In class we determined the following changes to Paul's worldview in light of this revelation that he receives from Jesus:
- Jesus communicates to Paul that people are connected to God and when you hurt people you are essentially hurting God in the process.
- All people matter to God. Paul will work this through over time as he allows Jesus' revelation to penetrate into all that he knew about God up to this point.
- We will find in Paul's letters a focus on Jesus' Resurrection as a pivotal event in history that marks the coming of the future - God's Kingdom - evidenced in Jesus' rising from the dead. This will cause Paul to expand his Jewish eschatology to make sense of the resurrection now happening in the present in the person of Jesus. What this means in regard to what God will restore will be seen in more detail as we start into Paul's letters. At this point we can affirm that Paul's Jewish view of the End is now expanding to Paul's view of the End in light of Jesus' appearance [His life, death, resurrection and ascension]
This coming week we will finish up the section on Paul's theology [thoughts on God] in preparation for getting into the letters. The first letter we are going to tackle is Ephesians. In preparation for this please do the readings on Ephesians outlined in the course syllabus. I start with Ephesians because it is a letter that offers to us Paul's big picture of his view concerning what God's plan is and how it plays itself out in history.
If you were Paul and you had a chance to write a letter that would address every believer in Asia Minor and throughout all the churches that he had relationship with, what would you write? Maybe a good place to start is to think about what you would write if you had an opportunity to address everyone that you knew or had relationship with? What would be your focus? What would you feel important to share with them?

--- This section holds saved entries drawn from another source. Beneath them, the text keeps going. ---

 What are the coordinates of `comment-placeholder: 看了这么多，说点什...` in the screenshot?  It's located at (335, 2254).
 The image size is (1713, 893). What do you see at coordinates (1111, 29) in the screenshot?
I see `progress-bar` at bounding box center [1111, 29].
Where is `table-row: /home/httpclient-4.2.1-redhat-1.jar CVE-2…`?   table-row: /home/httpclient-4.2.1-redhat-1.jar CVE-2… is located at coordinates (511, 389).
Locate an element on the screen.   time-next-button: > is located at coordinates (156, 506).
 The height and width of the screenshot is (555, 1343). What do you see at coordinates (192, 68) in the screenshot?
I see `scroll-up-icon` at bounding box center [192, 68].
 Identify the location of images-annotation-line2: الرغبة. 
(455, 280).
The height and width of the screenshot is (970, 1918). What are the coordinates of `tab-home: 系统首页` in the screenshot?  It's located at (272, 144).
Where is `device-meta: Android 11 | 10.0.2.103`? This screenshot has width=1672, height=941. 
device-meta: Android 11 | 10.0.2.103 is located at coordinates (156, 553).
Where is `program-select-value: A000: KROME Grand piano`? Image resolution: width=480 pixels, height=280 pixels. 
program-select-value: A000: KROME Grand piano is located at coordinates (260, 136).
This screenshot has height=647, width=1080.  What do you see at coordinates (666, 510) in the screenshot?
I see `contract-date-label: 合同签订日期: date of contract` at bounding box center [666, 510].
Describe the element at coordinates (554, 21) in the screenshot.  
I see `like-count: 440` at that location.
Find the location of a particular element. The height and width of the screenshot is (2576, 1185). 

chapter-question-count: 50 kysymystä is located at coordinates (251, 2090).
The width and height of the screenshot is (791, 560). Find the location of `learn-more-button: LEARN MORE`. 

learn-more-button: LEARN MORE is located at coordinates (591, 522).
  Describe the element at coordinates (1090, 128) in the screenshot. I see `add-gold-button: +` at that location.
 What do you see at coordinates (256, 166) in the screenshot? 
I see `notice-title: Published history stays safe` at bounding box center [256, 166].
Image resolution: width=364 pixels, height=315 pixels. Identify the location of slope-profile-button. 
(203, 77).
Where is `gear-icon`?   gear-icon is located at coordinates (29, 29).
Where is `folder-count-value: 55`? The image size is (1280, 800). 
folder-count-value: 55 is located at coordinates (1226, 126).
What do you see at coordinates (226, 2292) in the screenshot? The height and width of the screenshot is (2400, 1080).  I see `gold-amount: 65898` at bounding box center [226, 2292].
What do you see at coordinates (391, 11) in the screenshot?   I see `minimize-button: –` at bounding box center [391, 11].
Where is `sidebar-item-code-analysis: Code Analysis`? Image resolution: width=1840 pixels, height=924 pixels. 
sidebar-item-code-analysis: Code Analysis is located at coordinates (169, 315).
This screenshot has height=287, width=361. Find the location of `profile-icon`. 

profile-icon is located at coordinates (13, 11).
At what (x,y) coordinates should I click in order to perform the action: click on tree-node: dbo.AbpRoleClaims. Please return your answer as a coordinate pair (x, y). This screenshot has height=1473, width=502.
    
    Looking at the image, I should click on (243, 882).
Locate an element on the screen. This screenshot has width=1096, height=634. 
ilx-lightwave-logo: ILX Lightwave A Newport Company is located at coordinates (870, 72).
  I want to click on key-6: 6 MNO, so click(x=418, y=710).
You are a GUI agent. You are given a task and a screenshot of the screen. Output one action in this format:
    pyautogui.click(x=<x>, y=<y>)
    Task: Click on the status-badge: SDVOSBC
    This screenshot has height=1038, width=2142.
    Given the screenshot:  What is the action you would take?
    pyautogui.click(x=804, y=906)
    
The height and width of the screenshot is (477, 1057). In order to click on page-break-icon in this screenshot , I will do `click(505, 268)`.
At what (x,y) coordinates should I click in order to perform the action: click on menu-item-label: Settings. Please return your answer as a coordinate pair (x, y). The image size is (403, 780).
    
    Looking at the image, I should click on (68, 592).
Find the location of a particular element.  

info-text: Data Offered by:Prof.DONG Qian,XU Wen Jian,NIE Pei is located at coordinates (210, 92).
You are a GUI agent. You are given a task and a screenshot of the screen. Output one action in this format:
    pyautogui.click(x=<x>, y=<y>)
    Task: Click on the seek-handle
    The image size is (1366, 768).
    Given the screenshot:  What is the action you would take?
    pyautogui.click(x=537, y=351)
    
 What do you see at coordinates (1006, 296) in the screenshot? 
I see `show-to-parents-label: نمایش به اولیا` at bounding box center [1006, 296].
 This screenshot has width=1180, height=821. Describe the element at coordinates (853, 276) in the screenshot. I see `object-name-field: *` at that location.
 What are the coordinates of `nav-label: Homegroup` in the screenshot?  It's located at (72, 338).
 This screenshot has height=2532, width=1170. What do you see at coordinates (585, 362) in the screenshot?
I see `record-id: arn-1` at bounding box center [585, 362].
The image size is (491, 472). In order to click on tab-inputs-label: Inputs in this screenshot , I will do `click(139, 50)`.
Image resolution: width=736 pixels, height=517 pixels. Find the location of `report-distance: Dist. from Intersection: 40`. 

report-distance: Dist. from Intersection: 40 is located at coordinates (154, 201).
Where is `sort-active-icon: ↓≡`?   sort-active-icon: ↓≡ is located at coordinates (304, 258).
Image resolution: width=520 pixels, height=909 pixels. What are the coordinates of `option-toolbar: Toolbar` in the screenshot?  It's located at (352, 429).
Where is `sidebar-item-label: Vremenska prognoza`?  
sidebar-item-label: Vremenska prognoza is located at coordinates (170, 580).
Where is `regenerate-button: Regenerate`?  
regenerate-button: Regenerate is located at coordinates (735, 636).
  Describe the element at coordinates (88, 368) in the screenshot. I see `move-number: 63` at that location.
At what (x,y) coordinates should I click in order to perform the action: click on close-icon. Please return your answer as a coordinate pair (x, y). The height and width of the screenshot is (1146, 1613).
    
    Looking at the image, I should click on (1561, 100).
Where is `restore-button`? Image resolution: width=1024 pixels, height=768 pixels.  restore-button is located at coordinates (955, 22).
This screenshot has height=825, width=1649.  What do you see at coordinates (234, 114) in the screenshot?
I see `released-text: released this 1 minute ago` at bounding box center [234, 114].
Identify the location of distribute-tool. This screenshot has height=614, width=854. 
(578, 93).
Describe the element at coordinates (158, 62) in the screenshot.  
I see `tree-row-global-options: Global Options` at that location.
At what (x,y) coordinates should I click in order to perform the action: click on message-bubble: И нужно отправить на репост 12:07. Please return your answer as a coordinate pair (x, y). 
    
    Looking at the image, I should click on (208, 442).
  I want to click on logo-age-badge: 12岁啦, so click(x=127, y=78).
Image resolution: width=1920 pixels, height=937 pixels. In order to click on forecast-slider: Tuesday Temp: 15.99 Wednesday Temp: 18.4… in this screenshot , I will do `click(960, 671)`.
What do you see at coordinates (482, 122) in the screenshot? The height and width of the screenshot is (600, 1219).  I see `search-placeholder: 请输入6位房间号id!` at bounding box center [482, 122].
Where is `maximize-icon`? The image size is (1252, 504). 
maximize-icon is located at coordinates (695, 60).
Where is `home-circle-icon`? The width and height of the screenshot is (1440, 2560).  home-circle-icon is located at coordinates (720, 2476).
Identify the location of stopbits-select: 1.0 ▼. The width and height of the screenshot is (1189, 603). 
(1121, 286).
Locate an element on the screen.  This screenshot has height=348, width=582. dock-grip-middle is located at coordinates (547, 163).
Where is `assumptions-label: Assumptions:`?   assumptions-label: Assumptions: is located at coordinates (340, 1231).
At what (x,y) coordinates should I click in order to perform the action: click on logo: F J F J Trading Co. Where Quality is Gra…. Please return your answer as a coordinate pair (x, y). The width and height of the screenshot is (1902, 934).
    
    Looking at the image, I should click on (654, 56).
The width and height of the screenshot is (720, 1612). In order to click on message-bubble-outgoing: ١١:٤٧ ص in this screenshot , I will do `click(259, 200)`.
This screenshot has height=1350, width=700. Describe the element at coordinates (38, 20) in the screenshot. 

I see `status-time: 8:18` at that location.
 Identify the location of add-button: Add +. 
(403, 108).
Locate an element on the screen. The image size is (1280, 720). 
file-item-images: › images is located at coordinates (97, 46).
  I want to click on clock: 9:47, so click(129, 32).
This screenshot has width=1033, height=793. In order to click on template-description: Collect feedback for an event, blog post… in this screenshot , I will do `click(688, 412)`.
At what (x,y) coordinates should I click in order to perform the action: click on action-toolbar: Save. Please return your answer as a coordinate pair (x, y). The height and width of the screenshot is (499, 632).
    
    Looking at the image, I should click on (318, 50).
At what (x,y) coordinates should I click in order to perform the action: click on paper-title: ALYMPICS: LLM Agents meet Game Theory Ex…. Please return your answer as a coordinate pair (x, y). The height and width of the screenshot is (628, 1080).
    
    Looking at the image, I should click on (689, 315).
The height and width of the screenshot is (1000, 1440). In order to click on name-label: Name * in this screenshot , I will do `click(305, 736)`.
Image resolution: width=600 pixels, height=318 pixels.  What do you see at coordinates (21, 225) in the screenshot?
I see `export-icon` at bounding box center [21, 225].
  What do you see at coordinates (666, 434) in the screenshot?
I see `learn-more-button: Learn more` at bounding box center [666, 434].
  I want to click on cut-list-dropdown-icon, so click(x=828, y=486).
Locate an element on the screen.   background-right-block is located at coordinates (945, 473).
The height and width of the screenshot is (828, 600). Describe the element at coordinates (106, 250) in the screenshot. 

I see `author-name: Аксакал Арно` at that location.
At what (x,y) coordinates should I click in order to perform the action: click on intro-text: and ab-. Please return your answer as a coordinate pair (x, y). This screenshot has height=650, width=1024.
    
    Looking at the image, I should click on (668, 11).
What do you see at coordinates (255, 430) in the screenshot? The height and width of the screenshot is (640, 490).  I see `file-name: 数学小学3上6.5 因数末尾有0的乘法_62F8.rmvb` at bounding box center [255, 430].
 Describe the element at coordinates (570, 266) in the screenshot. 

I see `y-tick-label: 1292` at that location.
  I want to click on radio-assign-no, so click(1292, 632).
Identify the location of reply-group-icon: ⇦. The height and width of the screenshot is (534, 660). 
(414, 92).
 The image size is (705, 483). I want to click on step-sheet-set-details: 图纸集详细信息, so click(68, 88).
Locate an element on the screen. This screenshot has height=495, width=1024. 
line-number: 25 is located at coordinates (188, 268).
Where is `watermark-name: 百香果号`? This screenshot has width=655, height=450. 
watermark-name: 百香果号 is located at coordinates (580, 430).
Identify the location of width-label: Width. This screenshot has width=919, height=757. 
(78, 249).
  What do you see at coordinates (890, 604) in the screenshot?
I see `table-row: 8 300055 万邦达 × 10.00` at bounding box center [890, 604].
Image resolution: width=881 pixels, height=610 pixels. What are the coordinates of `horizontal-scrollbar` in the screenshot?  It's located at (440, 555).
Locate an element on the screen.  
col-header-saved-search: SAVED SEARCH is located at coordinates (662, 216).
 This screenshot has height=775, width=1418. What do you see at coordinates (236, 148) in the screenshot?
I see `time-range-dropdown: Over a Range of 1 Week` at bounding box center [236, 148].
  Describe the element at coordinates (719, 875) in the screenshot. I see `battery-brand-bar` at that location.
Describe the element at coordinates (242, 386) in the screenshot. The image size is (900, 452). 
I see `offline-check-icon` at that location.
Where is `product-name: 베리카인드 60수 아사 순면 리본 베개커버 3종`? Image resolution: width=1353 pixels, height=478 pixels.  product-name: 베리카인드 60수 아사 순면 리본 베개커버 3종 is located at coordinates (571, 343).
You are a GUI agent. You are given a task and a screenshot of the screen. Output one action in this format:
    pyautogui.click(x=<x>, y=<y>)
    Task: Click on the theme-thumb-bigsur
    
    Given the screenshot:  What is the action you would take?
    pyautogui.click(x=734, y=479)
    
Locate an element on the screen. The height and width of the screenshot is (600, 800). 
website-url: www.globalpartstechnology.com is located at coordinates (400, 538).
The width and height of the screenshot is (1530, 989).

Those who want to dig deeper:
As I promised to you last week, I have linked notes to the section on "Paul and His Recent Interpreters" as a resource for those of you who want to know a bit more about where scholarship has taken Pauline studies in the last 50 years. As I mentioned in class, there has been a very decisive shift from viewing Paul as primarily a Greek thinking individual to now more concentration on realizing that Paul was primarily Jewish in his thinking living in a Hellenized Roman culture.